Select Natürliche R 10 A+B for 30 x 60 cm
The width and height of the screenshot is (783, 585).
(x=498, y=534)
------------------------------------------------
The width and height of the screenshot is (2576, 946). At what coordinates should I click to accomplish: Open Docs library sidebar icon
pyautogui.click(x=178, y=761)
------------------------------------------------
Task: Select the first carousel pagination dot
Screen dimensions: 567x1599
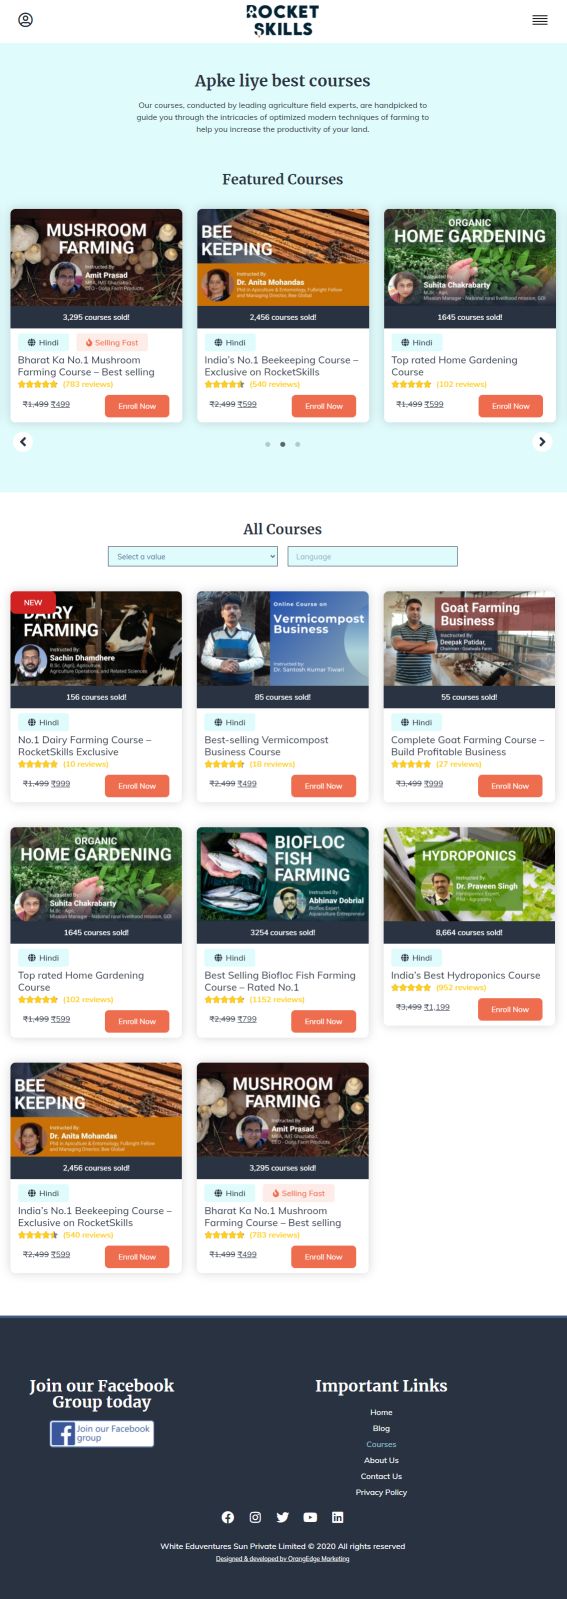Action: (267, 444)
------------------------------------------------
## SET PROBLEM
Identify every line of the listing that contains the word "height" and copy each one.

## CORRECT OUTPUT
The width and height of the screenshot is (783, 585).
The width and height of the screenshot is (2576, 946). At what coordinates should I click to accomplish: Open Docs library sidebar icon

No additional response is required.